There are several ways to interpret Chambers Kitchen's closure and what it says about the Twin Cities dining scene. Were we all a bunch of rubes who didn't appreciate international cuisine? Or were we simply protesting the idea that we needed an outsider to show us what to do? Perhaps some of the fusion food—raw tuna pizza—went too far, and the basement digs were too dank. Or maybe we were all just creeped out by the bull's head in the formaldehyde tank.

Whatever the case, the new D'Amico Kitchen presents Italian fare in a way that's hard to find in the Twin Cities—with an approach as urban and contemporary as the hotel's chic setting. The idea, says Cucina's former chef, John Occhiato, who now leads the Kitchen's staff, was to work with ingredients a bit more modest than those used at Cucina, but to apply cooking techniques that are just as exacting. Much of the rich, French influence found in Cucina dishes has been stripped away. "There's not one-tenth the amount of butter here as there was there," Occhiato jokes.

The Chambers' sleek, white dining room has been softened with warm color accents, and its formerly museum-like walls have been brightened with Venetian plaster in coral and periwinkle. Striped orange light fixtures and an ornate mirror also help to add a little more history to the space. (It seems that the contemporary, aloof-feeling designs found in the restaurants in the Chambers, Guthrie, and Walker, which all opened during Minneapolis's post-millennial architectural boom, never caught on with diners. The Guthrie's restaurant has already been redecorated, and the Walker's 20.21 is starting to look dated.)

A wine refrigerator now lines the narrow walkway along the central stairway, as does a salvaged Cucina chandelier and a waiters' service station. Instead of reinforcing the restaurant's casual feel, though, the stacks of plates, bins of silverware, and horn-shaped graters arranged on the service table seemed sloppy. Giant rounds of Parmesan stacked like tires looked a bit, well, cheesy. The restaurant is surely constrained by its basement kitchen, but the setup seemed as out of place as might a buxom broad, drunk on cheap red wine, who had stumbled over from Buca. One of my friends noticed the table and asked, "Do they serve a buffet?"

They don't, actually, but the hotel restaurant has pretty much everything else. It offers breakfast, lunch, dinner, and late-night dining in addition to room service and catering. The chic, sunny, street-level dining room has views that lend it more urban energy than most downtown eateries.
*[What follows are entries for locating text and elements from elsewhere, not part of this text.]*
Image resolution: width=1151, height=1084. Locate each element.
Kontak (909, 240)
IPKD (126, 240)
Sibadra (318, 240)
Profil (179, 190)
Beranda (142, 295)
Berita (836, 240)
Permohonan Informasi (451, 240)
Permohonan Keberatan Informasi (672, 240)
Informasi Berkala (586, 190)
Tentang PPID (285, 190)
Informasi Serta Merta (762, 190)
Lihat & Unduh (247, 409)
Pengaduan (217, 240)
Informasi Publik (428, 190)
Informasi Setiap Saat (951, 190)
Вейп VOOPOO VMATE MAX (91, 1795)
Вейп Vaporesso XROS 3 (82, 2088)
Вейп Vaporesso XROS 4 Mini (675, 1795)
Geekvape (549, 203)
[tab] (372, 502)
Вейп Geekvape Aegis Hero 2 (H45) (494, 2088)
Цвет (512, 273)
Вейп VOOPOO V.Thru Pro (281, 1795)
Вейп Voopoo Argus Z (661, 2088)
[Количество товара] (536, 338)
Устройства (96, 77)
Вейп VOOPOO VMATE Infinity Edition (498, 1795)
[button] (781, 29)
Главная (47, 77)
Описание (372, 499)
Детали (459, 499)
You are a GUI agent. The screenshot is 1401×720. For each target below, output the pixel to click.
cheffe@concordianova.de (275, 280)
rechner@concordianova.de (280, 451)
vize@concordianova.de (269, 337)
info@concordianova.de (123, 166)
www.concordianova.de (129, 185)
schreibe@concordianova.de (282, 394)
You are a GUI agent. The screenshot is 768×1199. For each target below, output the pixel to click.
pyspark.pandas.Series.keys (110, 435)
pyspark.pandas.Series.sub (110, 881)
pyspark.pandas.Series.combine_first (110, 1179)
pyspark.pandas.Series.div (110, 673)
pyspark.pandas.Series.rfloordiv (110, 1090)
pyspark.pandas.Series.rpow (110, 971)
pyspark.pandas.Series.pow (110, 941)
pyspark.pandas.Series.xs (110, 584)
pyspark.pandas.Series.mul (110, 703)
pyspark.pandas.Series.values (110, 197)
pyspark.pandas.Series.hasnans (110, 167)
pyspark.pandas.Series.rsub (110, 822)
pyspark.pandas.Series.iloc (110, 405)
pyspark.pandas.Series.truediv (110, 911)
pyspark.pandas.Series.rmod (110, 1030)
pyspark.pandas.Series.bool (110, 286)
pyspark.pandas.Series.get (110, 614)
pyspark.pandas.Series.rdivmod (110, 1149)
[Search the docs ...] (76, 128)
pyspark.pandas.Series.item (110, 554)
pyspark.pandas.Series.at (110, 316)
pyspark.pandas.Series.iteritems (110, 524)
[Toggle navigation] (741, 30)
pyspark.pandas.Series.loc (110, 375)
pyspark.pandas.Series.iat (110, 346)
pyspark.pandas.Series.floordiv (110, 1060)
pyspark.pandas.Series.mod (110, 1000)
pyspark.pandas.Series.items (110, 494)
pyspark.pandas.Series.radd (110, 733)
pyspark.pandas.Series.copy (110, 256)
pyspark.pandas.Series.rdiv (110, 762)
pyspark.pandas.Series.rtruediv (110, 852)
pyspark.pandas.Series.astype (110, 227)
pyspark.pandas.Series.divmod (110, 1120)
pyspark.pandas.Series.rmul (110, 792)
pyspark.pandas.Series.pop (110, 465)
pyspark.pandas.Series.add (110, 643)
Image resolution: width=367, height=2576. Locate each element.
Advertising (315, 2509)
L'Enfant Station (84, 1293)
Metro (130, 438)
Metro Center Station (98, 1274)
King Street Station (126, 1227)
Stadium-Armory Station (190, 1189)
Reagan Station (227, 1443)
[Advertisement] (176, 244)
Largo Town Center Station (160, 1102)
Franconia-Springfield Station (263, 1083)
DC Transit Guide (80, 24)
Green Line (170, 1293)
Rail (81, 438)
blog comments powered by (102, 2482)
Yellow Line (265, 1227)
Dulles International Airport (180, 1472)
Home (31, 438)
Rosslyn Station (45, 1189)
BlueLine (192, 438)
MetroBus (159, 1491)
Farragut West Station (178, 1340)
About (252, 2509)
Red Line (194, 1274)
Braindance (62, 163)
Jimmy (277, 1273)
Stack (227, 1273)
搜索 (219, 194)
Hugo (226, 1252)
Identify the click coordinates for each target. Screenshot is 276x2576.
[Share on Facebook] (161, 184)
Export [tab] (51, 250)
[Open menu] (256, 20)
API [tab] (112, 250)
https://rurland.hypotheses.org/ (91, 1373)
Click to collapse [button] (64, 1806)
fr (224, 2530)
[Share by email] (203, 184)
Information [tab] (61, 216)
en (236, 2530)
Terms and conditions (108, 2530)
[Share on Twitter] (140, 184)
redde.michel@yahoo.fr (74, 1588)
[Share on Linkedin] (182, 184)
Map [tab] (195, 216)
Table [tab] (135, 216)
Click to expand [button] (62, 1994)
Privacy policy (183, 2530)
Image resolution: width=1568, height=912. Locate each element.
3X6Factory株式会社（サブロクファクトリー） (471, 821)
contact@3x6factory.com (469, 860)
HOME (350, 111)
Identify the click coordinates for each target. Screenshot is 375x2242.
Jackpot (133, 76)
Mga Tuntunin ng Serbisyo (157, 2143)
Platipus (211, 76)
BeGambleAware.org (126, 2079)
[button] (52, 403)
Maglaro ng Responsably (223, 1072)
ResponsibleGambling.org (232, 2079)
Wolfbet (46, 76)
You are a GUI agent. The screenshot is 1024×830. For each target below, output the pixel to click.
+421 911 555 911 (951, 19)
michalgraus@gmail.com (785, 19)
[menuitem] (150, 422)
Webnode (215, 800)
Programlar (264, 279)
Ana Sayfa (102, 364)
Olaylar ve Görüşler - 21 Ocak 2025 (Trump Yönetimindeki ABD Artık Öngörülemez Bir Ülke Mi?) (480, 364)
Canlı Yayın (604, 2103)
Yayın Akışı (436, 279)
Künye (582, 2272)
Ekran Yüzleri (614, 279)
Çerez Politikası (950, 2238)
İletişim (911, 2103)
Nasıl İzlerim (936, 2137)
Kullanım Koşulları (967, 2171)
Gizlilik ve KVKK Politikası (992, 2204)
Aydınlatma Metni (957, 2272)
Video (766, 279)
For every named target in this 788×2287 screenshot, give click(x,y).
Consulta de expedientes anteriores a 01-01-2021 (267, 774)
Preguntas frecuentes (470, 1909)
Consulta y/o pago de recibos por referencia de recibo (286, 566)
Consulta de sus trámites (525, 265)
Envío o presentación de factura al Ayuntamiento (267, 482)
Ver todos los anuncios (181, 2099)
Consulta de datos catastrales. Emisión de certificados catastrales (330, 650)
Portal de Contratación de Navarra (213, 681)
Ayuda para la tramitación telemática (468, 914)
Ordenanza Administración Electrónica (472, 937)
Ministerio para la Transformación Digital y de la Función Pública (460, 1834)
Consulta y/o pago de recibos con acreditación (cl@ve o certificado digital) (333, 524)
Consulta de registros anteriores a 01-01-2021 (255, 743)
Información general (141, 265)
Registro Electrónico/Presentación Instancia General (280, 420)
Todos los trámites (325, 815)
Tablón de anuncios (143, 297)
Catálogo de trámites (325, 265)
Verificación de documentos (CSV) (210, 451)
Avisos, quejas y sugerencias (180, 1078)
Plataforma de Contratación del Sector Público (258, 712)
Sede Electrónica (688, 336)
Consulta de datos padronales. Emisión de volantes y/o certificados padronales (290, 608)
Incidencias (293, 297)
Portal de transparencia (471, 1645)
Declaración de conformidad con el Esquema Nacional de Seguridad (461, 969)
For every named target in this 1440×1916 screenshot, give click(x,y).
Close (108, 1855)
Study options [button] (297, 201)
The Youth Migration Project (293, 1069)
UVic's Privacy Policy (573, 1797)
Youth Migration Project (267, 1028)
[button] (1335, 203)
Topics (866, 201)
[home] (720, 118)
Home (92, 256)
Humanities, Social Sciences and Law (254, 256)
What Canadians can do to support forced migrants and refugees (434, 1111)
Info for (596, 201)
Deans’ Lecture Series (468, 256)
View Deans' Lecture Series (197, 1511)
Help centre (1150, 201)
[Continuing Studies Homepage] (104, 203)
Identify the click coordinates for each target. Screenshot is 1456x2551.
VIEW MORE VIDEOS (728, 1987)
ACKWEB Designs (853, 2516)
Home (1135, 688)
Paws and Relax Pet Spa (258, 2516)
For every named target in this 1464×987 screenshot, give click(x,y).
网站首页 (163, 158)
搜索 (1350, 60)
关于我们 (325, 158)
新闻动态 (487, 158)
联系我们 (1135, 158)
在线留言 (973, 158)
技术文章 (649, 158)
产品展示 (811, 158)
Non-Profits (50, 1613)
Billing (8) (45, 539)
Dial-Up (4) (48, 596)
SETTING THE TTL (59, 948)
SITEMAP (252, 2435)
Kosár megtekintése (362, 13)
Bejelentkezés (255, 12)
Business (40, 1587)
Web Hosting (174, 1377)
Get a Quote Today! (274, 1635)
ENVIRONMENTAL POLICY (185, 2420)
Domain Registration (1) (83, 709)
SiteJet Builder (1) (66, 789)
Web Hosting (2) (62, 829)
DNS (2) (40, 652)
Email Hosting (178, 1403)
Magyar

And it's still a perfect spot for a classy power breakfast or business lunch. During daytime meals, D'Amico Kitchen doesn't usually get too crowded, so the staff attends to every detail. Ask for lemon in your water and a wedge is cut along the peel and positioned on the rim in an artistic vertical. Leave your seat for a moment and a passing waiter refolds your napkin.

D'Amico Kitchen makes standard American-style plates of bacon and eggs, but also an Italian's morning meal of bruschetta topped with honey butter, house-made ricotta, pine nuts, currants, and prosciutto. D'Amico's lemon ricotta pancakes aren't as light as those at Hell's Kitchen, but you're also not dining in a dungeon mobbed by convention visitors.

The brief lunch menu offers antipasti, pastas, sandwiches, and salads, as well as a few entrées that overlap with those on the dinner list. The dinner menu's roasted suckling pig is, at lunch, tucked into a soft ciabatta roll with tomato and vinegar-kissed onions. Even better, they serve my new favorite salad: chicory and frisée, whose bitter bite is offset by a sweet-salty interplay of prosciutto, fresh figs, syrupy balsamic vinegar, and soft, funky buffalo mozzarella, which is light-years better than the milder, rubbery cow's-milk version.

But the best way to experience D'Amico Kitchen is by snacking your way through a series of small plates, treating the place as an Italian version of 112 Eatery. The dinner menu's extensive antipasti list has several selections of meat, seafood, salads, crudo, vegetable, and fried dishes. Nearly everything sounded good: I haven't been so excited about small plates since Solera opened six years ago.